Earlier this fall, the MOHLTC cut the fee doctors can charge for mandatory urine testing. Methadone patients are required to do urine screening from once a week to two times a week depending on the patient’s treatment and how long the patient has avoided illegal drugs. This change affected all opiate addiction clinics across the Island, but was especially felt by clinics with low volumes such as in Little Current. With smaller clinics in rural areas, doctors aren’t physically seeing patients as often and the urine testing was a major component in covering the operational costs of running the clinic. Of the 150 opiate addiction patients, the 26 Northeastern Manitoulin Family Health Team (FHT) patients have been transferred temporarily to the Espanola Family Health Team to continue care with Dr. Dressler, while Dr. Dressler has been continuing service with M’Chigeeng Health Service until this Friday, November 21, though The Expositor was unable to reach M’Chigeeng Chief Linda Debassige as of press time Monday to learn how the patients will access service after this Friday.

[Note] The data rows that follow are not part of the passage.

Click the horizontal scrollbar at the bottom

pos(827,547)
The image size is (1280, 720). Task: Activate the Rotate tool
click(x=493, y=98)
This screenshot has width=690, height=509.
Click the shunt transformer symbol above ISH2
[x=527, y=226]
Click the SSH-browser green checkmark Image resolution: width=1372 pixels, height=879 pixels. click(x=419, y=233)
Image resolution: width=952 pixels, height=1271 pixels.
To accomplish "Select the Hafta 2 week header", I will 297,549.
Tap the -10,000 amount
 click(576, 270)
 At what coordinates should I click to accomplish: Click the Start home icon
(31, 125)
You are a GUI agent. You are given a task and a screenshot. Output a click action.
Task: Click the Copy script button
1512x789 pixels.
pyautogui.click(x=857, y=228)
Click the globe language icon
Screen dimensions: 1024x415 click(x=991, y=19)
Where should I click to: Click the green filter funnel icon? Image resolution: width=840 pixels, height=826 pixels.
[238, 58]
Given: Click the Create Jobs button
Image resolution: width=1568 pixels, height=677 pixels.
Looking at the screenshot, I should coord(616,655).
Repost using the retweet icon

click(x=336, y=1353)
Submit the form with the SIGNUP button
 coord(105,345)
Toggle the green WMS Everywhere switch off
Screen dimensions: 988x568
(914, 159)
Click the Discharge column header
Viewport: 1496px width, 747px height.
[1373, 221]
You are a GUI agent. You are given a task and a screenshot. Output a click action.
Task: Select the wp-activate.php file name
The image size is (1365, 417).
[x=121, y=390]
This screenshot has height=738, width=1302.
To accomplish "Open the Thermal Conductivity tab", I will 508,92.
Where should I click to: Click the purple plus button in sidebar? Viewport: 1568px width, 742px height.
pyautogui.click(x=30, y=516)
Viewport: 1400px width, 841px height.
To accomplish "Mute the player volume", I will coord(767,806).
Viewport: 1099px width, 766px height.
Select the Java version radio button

The Wikwemikong Sunrise Clinic was also forced to close its doors due to the MOHLTC changes, but was able to secure Doctor Suman Koka to continue opiate addiction treatment services in the community.
Minister of Health Doctor Eric Hoskins assured The Expositor during a previous interview that there would be a continuity of care for Manitoulin patients, and pledged his ministry’s support in helping Island health organizations with a long-term solution for their patients.
He also argued that the urine testing fee change was an evidence-based change and that there are a number of other billable services that make practices viable. However, Dr. Sankey contacted The Expositor stating that the billing change has drastically affected opiate addiction clinics and that the fee change was a poor decision on behalf of the MOHLTC.
“It is easy to blame the physicians when the system falls short,” began Dr. Sankey. “The fact is that the situation was no longer viable. Myself and the other doctors at the Sunrise Clinic didn’t own it, it was run by an outside company that did a good job managing the business side, but when the government cut costs by 30 percent with two weeks notice, it was too expensive for the clinic to keep things running.”
“The (government billing) cut was a situation where bad advice was given to the MOHLTC,” claimed Dr. Sankey. “They (the MOHLTC) went beyond cost savings and have done real, immediate harm (to opiate addiction service). Myself and the other Sunrise Clinic doctors did all we could to see patient care was properly transferred to the new doctor (in Wikwemikong). We were in touch with Dr. Koka and gave him all the patient information and left all the electronic medical records, with the patients’ permission. We did everything to help and were not happy at all with the affect the changes had on the patients. The bigger problem this ministry decision caused is amplified on Manitoulin, but it is affecting clinics and patients across Ontario, in the urban centres as well.
Dr. Sankey explained that other opiate addiction patient populations don’t have the same special interest advocacy that is occurring on Manitoulin, giving the example of an HIV patient in downtown Toronto or someone that doesn’t fit into a specific category.
“This decision by the ministry was ludicrous, illogical and ridiculous, as it is to blame physicians when the economics don’t make sense and you are reducing 30 percent of the funding,” continued Dr. Sankey. “The physicians that gave the advice to the government that there was ‘excessive funding’ have shown to be irresponsible. They are out of touch with real opiate addiction care.”
FHT Director Judy Miller said that she hopes to meet with health care representatives from Wikwemikong and M’Chigeeng during the ‘Choices, Chances and Changes Conference’ this week in M’Chigeeng to continue discussions about a long-term solution for Manitoulin methadone patients.